(Data excerpts)

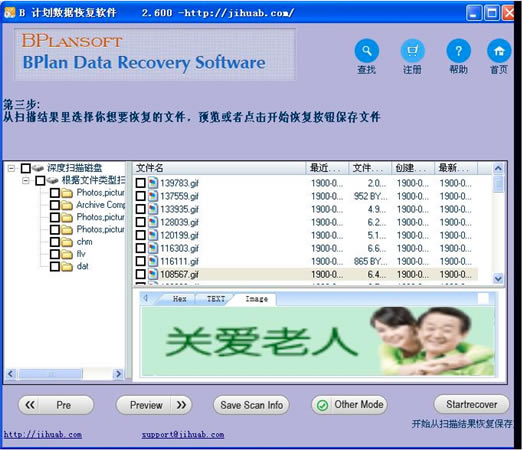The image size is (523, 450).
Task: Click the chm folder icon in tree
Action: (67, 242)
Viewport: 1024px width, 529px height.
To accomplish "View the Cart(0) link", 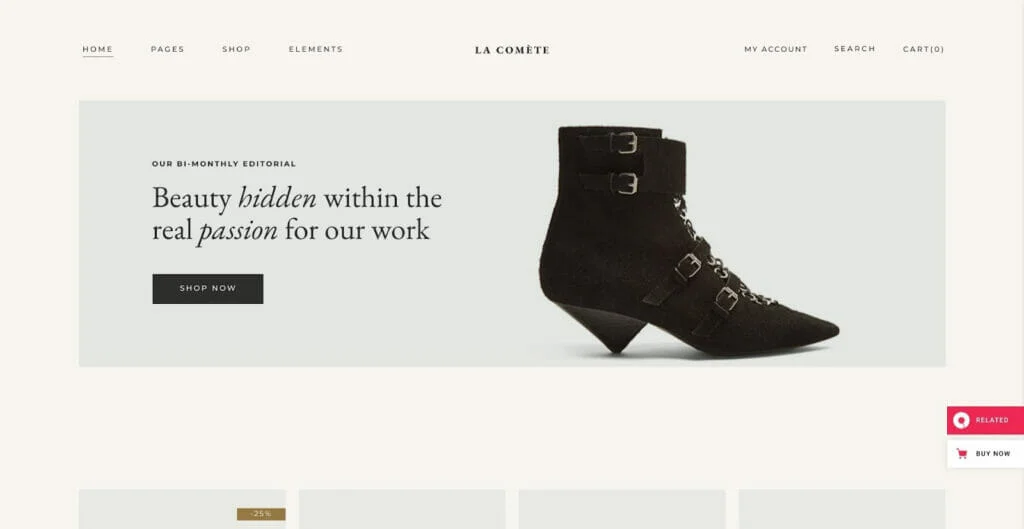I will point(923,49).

==

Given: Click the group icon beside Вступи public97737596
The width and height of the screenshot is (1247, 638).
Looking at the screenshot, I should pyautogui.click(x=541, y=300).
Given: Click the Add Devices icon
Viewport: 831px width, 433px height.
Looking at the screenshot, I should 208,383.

## Activity:
Search the lines above for the string "Given", then show every one that has it.

## Response for this exercise:
Given: Click the group icon beside Вступи public97737596
Given: Click the Add Devices icon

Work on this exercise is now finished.